当番組の初回は1995年10月15日。登場したのは、同年にロサンゼルス・ドジャーズに入団した野茂英雄投手で、放送2回目は同年3月に地下鉄サリン事件を起こしたオウム真理教。その後も「大事件の関係者」「芸能、スポーツの有名人」などを取り上げることが多かったが、徐々に番組は市井の人たちにスポットライトを当てていく。
今回の後編では、東日本大震災(2011年3月)以降の10年間が取り上げられた。震災の翌月には、犠牲者が全市町村で最多であった宮城県石巻市に暮らす3組の家族を取材。別の回では、田舎暮らしに憧れて、福島県浪江町に単身移住した老齢男性が、福島第一、第二原発事故により終の棲家と考えていた場所を失うことに。また、葛尾村の酪農家夫婦は飼っていた牛とも別れねばならず、牛の頭を撫で牛舎の片隅で涙する妻の姿を伝えていた。

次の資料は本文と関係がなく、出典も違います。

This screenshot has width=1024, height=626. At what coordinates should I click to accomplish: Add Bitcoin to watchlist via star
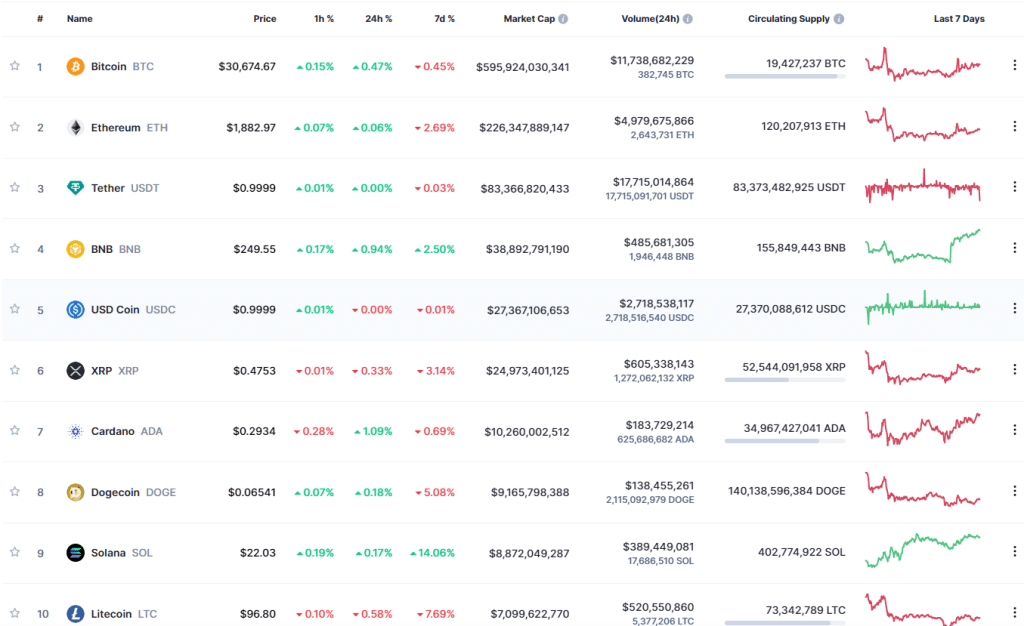[x=14, y=65]
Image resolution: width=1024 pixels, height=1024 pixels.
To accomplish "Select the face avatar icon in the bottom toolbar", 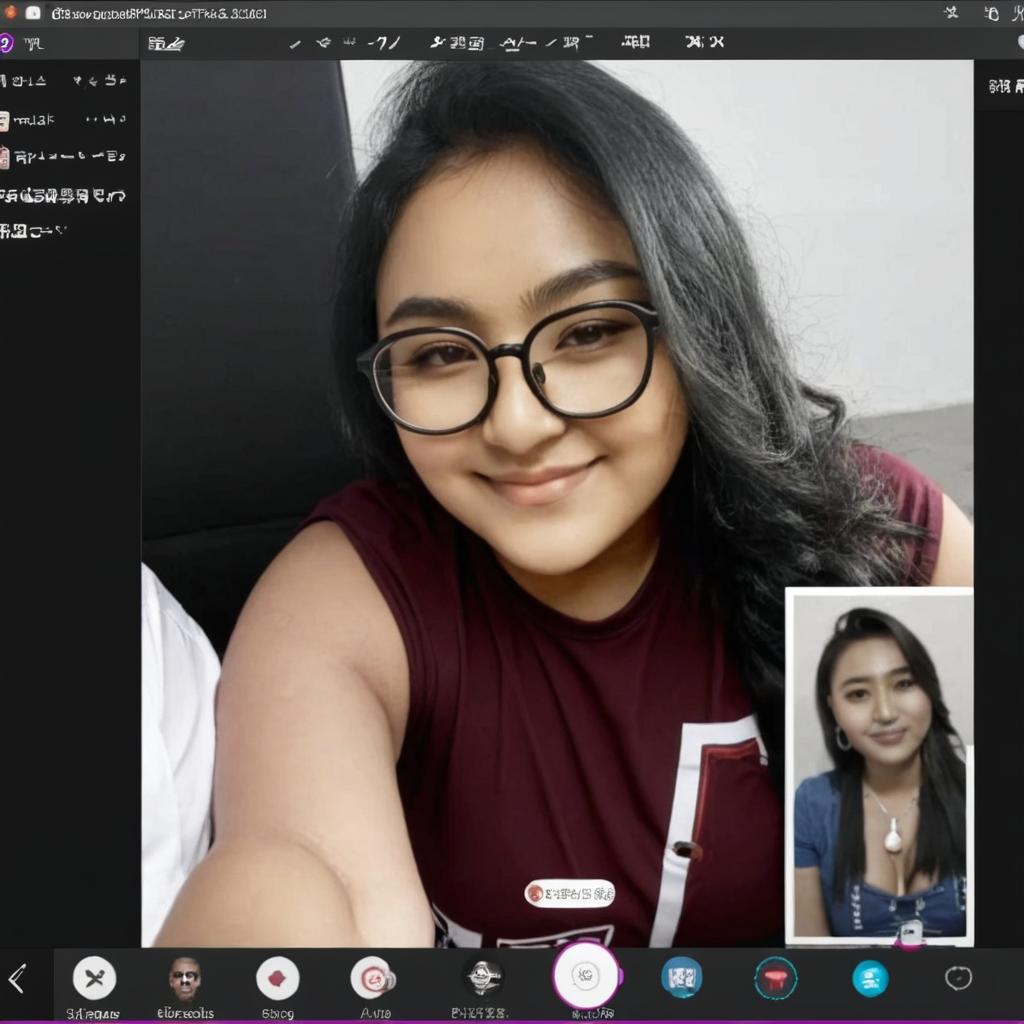I will [x=184, y=978].
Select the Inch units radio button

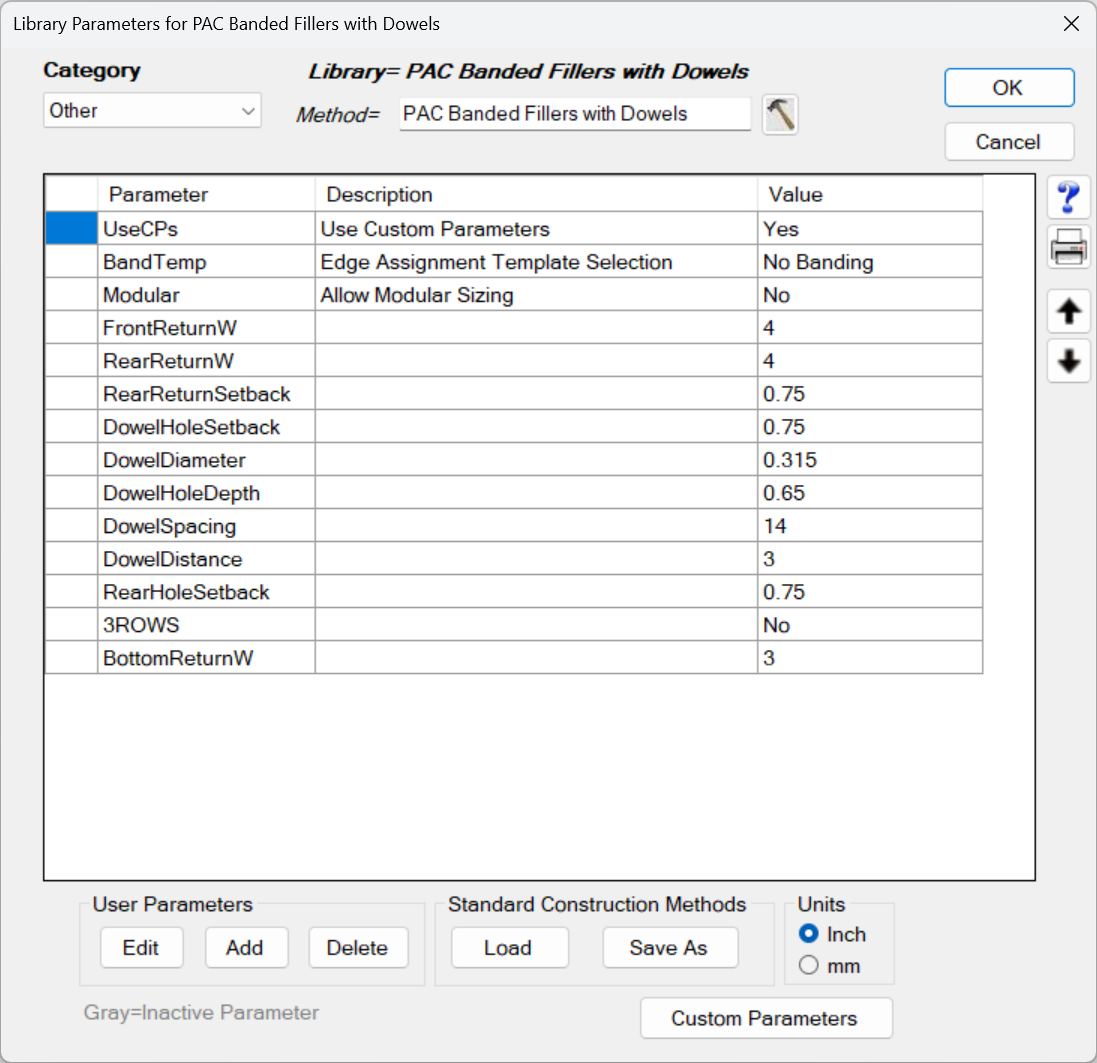pyautogui.click(x=810, y=934)
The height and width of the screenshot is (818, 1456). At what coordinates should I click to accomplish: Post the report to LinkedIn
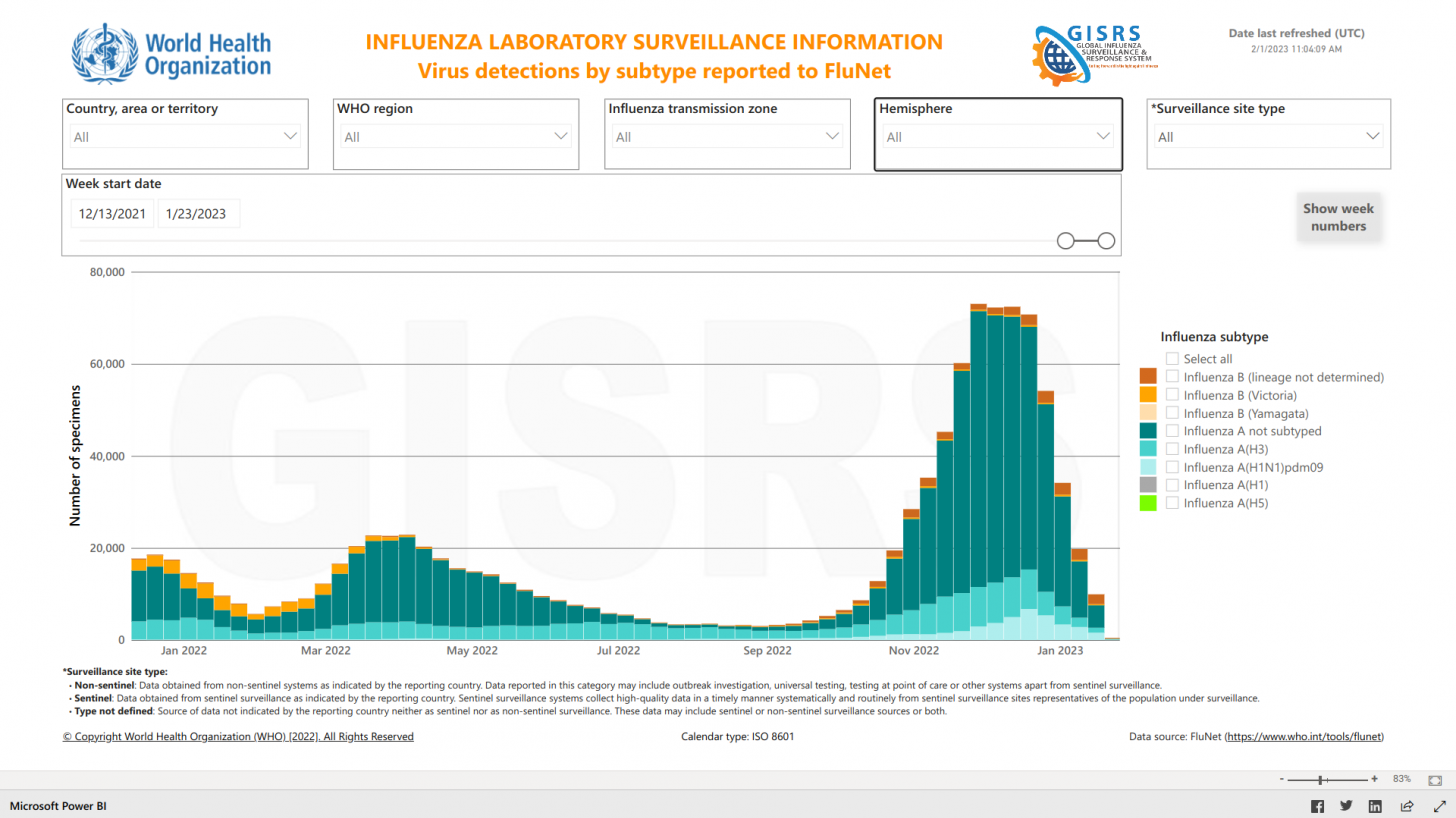pos(1375,805)
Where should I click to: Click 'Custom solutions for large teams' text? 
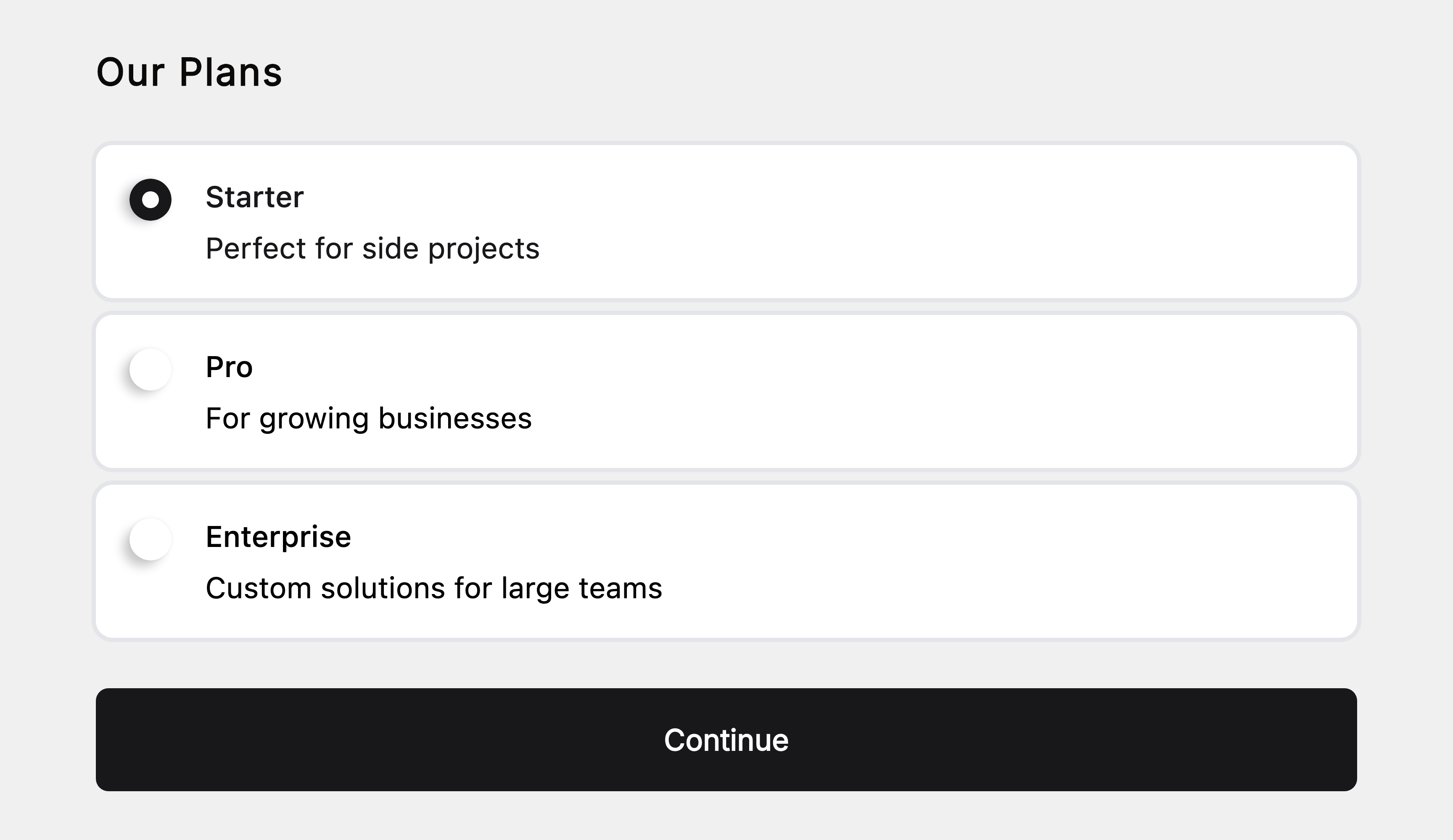click(433, 588)
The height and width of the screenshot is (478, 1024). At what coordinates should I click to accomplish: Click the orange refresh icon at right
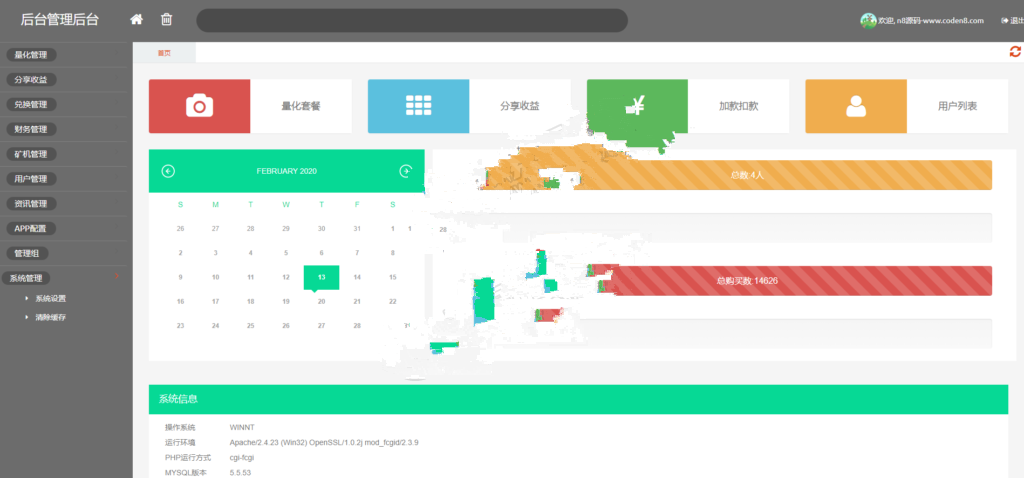pyautogui.click(x=1015, y=52)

2017年に放送された、「人殺しの息子と呼ばれて…」。世間を震撼させた北九州連続監禁殺人事件の主犯、松永太死刑囚、緒方純子受刑者を両親に持つ息子の声を伝えたこの回は、大きな話題になった。事件当時彼は9歳。番組の取材を受けた際は、24歳になっていた。事件では緒方の親族6人が犠牲となっており、息子は事件後、身寄りがなく児童養護施設に預けられ、壮絶な半生を送る。彼は「ネットとかで(自分のことを)書かれるじゃないですか。その息子は今まともになっていないだろうなとか。知りもしない人たちが僕のことを悪く言うっていうのに納得ができなくて」と取材に応じた思いを話した。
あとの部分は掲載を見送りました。